Caminar por la banqueta, cruzar la calle, manejar hacia el trabajo, llevar a los hijos a la escuela, usar la motocicleta o tomar el transporte público. Son acciones cotidianas que, lamentablemente, no están libres de riesgo si no ponemos a las personas y a la seguridad vial al centro.
Durante años hemos llamado “accidente” a lo que ocurre en nuestras calles. Pero la evidencia es clara: los hechos de tránsito no son inevitables, son prevenibles. Son el resultado de decisiones humanas, de hábitos normalizados y de un sistema vial que muchas veces no está diseñado para perdonar errores.
En Aguascalientes, como en muchas otras ciudades del país, la motorización ha crecido de manera acelerada, incluso por encima de nuestra cultura vial. Esto ha traído consecuencias muy dolorosas para la sociedad: personas lesionadas, familias que pierden a un ser querido, proyectos de vida interrumpidos y sueños que ya no podrán cumplirse.
La seguridad vial no distingue edad, colonia ni medio de transporte.
Sin embargo, no se trata de señalar culpables, sino de asumir responsabilidades compartidas. Porque la seguridad vial no es solo tarea de la autoridad, ni únicamente de quien conduce un vehículo motorizado. Es una responsabilidad colectiva que involucra tres elementos inseparables: las personas, los vehículos y el entorno vial.
Cuando uno de estos elementos falla, el riesgo aumenta. Pero cuando se alinean, protegen la vida de todas las personas.
Usar el celular mientras manejamos, no respetar el cruce peatonal, estacionarnos en la banqueta, circular sin casco, manejar cansados o bajo los efectos del alcohol… pueden parecer decisiones pequeñas. Pero cada decisión importa.
Reducir la velocidad salva vidas.Usar el cinturón de seguridad, el casco y los sistemas de retención infantil reduce lesiones graves.Mantener el vehículo en buen estado, revisar frenos y luces, puede marcar la diferencia entre la vida y la muerte.
Pensemos en la persona mayor que cruza la calle con calma, en la niña o el niño que va camino a la escuela, o en quien se mueve en bicicleta.
Aquí entra una idea simple pero poderosa: Visión Cero. Un principio contundente que establece que ninguna muerte o lesión grave por hechos de tránsito es aceptable.

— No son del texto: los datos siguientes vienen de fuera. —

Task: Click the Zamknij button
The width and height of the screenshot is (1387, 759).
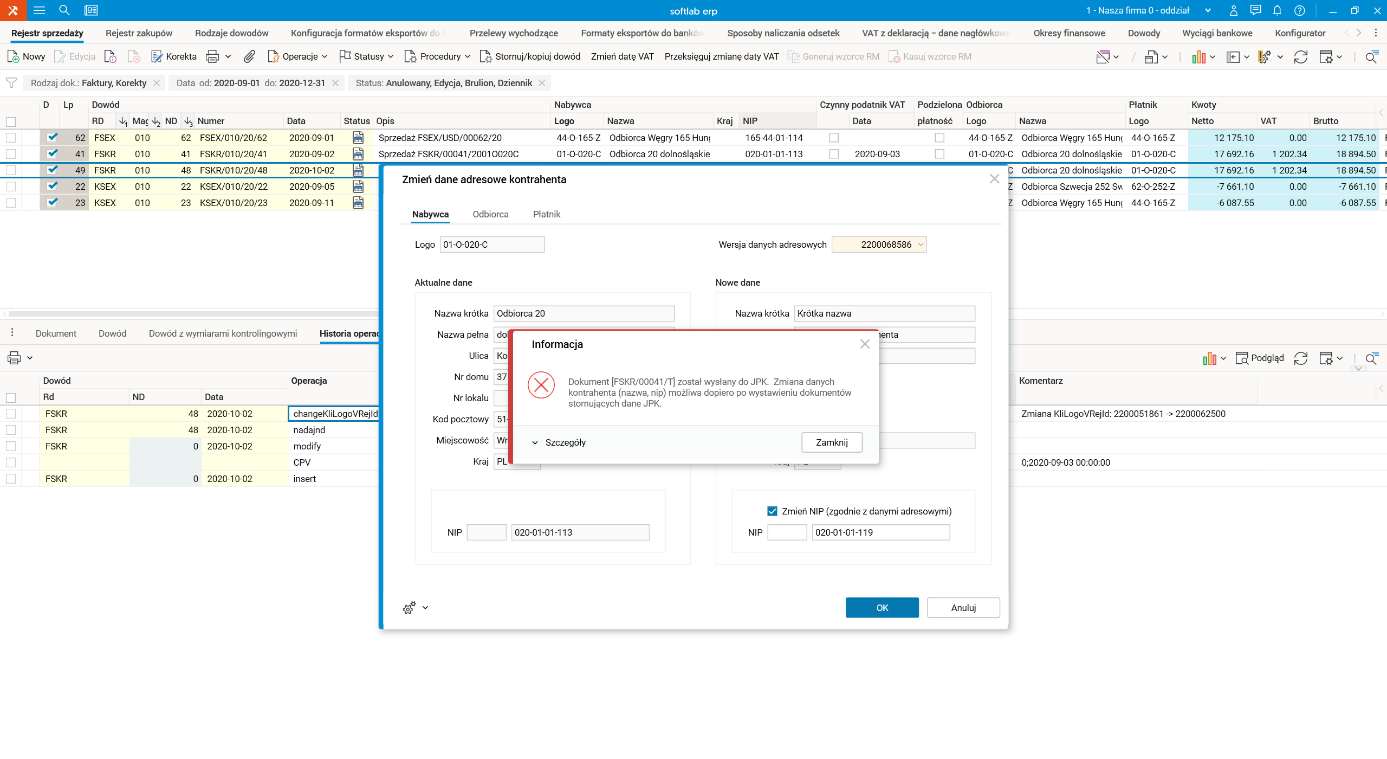Action: pyautogui.click(x=832, y=442)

Los errores existen, pero no deberían costarnos la vida. Por eso, nuestras calles, los vehículos, las normas y nuestros propios comportamientos deben estar orientados a protegernos, incluso cuando cometemos errores.

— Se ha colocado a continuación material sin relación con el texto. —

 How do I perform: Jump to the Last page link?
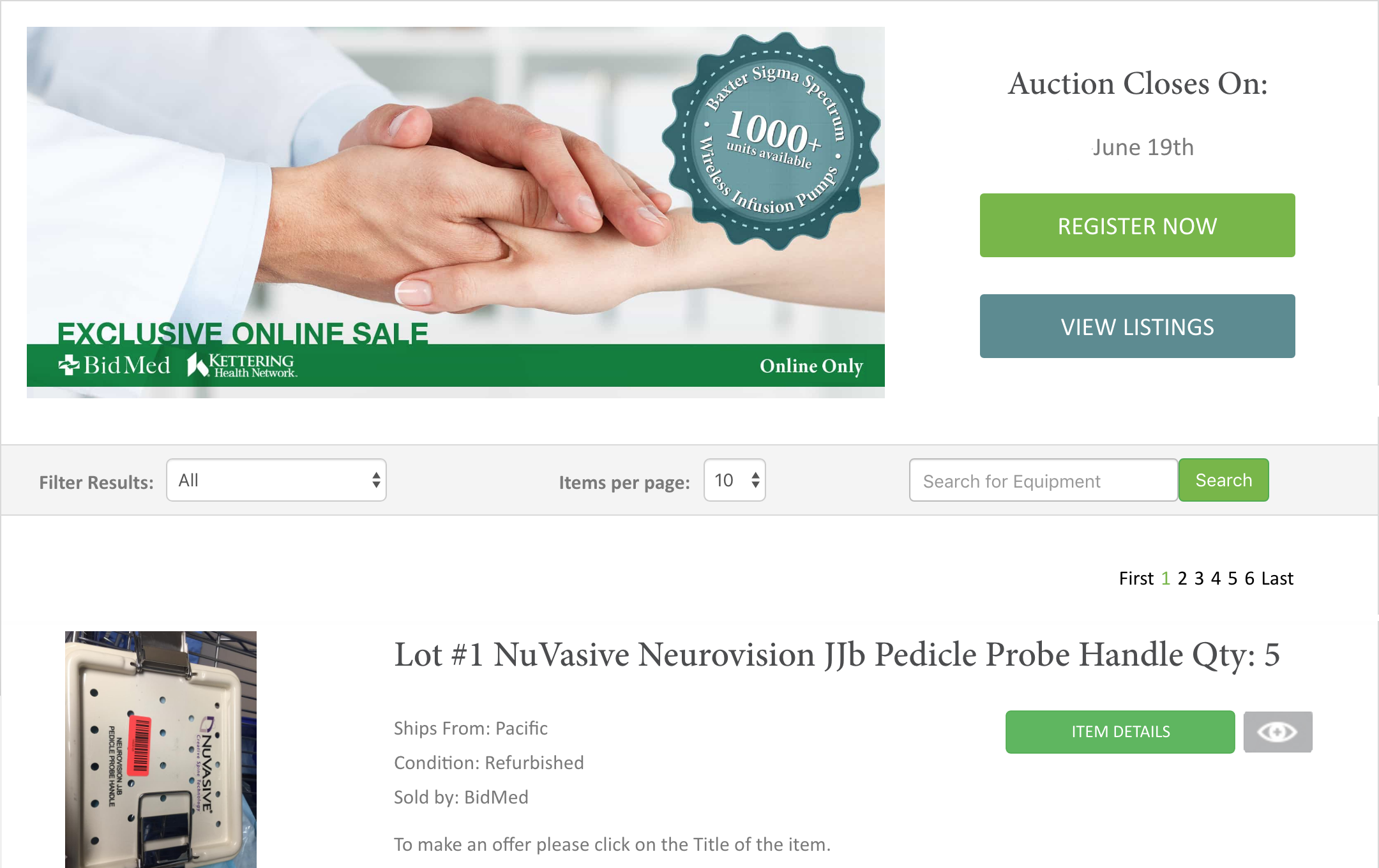(x=1277, y=578)
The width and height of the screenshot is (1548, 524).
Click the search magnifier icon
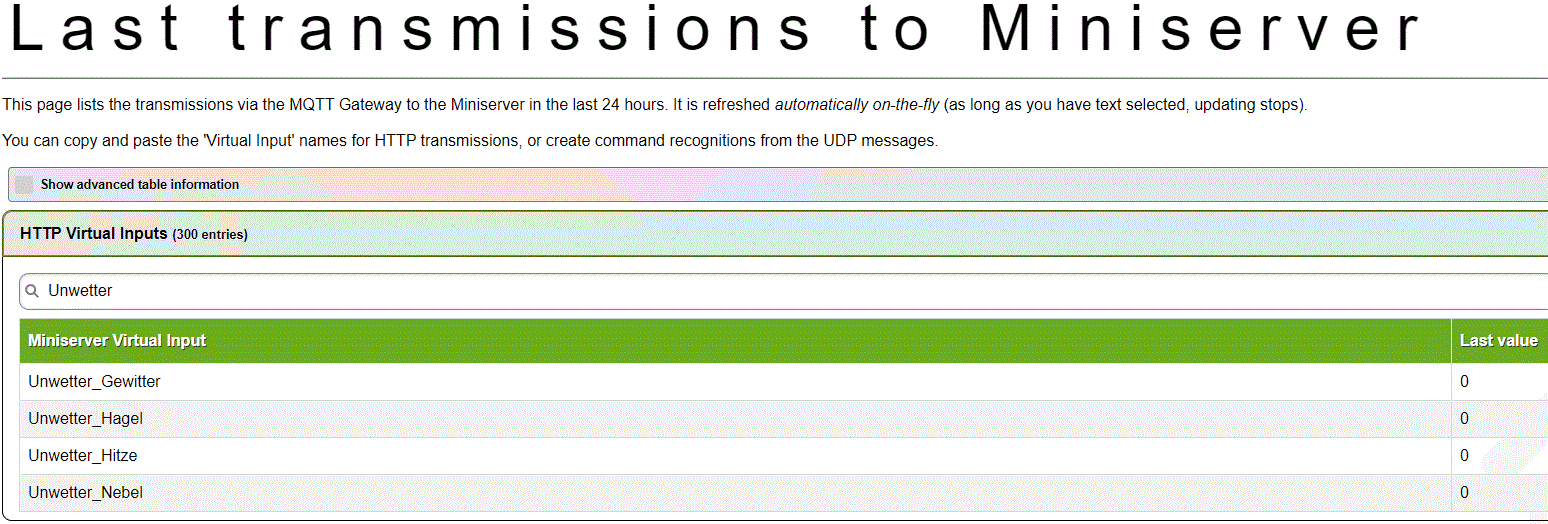click(32, 291)
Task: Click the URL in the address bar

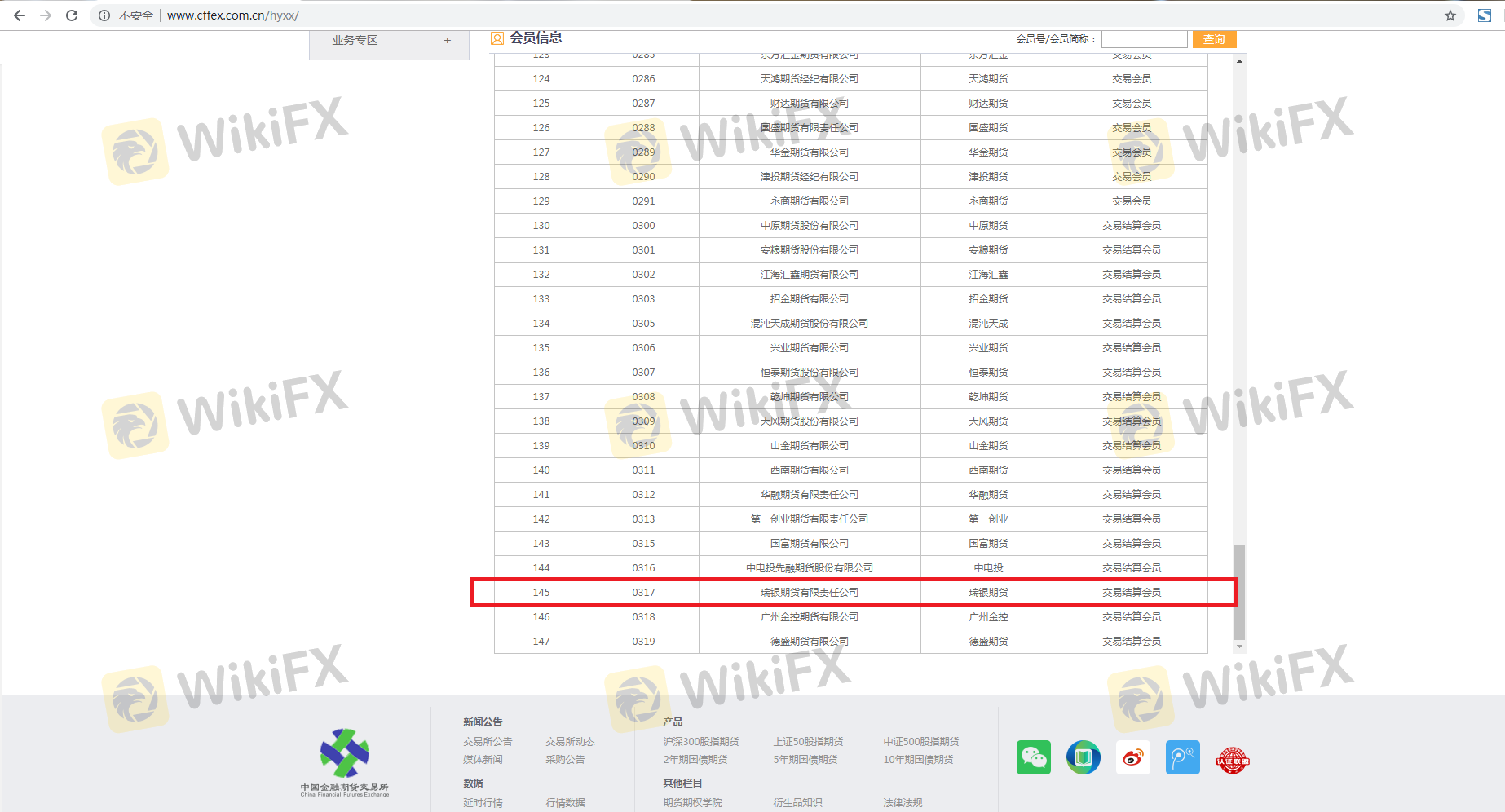Action: [x=232, y=15]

Imaginemos un Aguascalientes donde las calles cuidan la vida.Donde las velocidades son adecuadas, los cruces seguros, las banquetas caminables y el transporte público confiable. Donde llegar a casa no sea cuestión de suerte, sino el resultado de decisiones responsables y de un compromiso compartido.
Esto es posible si todas las personas que habitamos este estado respetamos la ley, no por miedo a la multa, sino por respeto a la vida.

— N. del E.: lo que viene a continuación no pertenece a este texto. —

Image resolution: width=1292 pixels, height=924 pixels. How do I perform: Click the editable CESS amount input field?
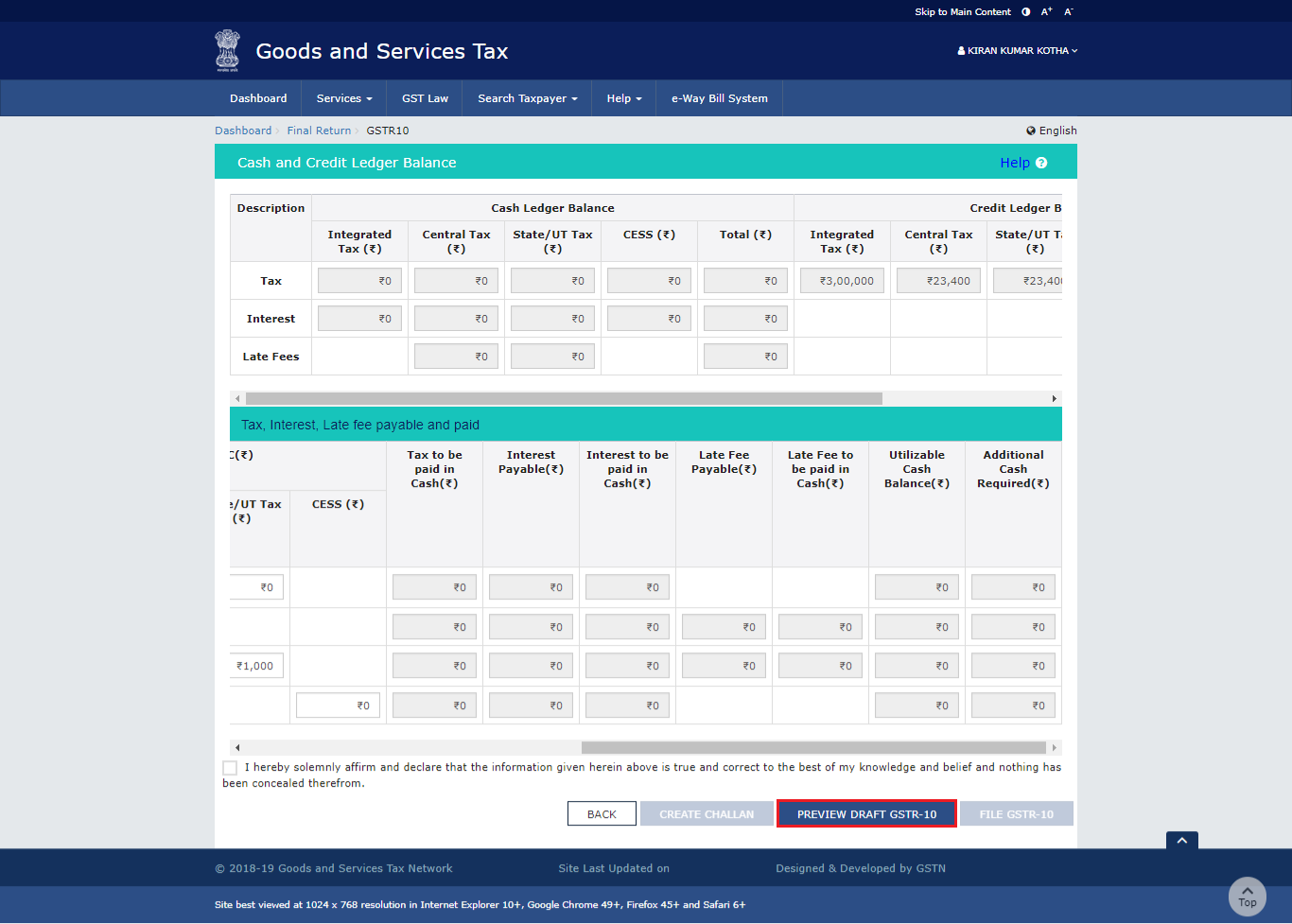(x=338, y=705)
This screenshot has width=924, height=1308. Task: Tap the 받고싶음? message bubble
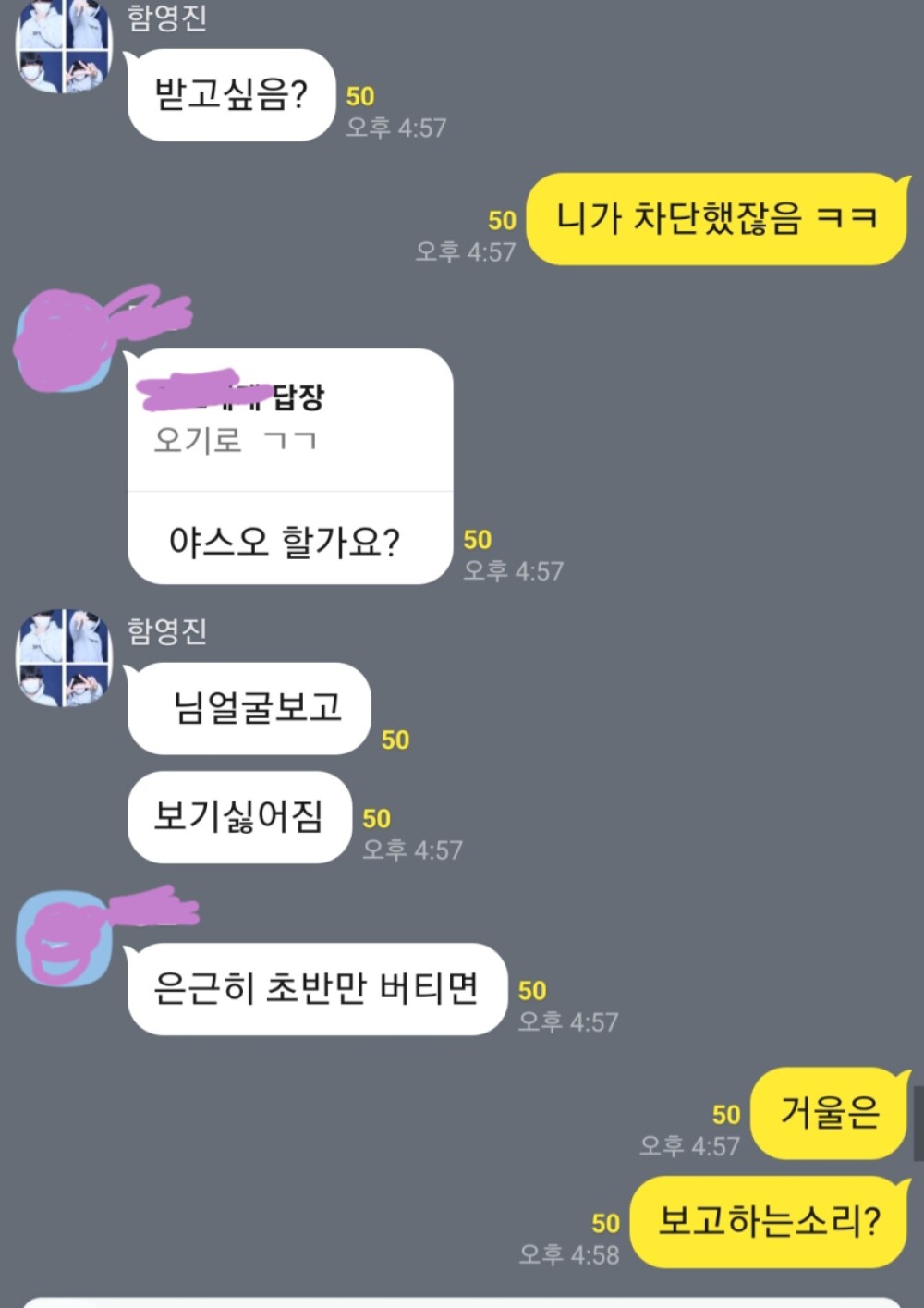point(231,94)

Conduzcamos con atención y sin prisa.Cedamos el paso.Reduzcamos la velocidad.Veamos al otro como una persona, no como un obstáculo.
Exijamos mejores calles y mejores políticas públicas, pero sobre todo actuemos con coherencia en nuestra forma de movernos por la ciudad.
Porque la seguridad vial no es solo un tema técnico; es un tema humano. Es un compromiso con nuestras familias, con nuestra comunidad y con las generaciones futuras.
Soy Loecelia Ruvalcaba y te reitero la invitación a hacer un pacto sencillo pero poderoso por una mejor seguridad vial: dejar de ser parte del problema y convertirte, desde hoy, en parte de la solución.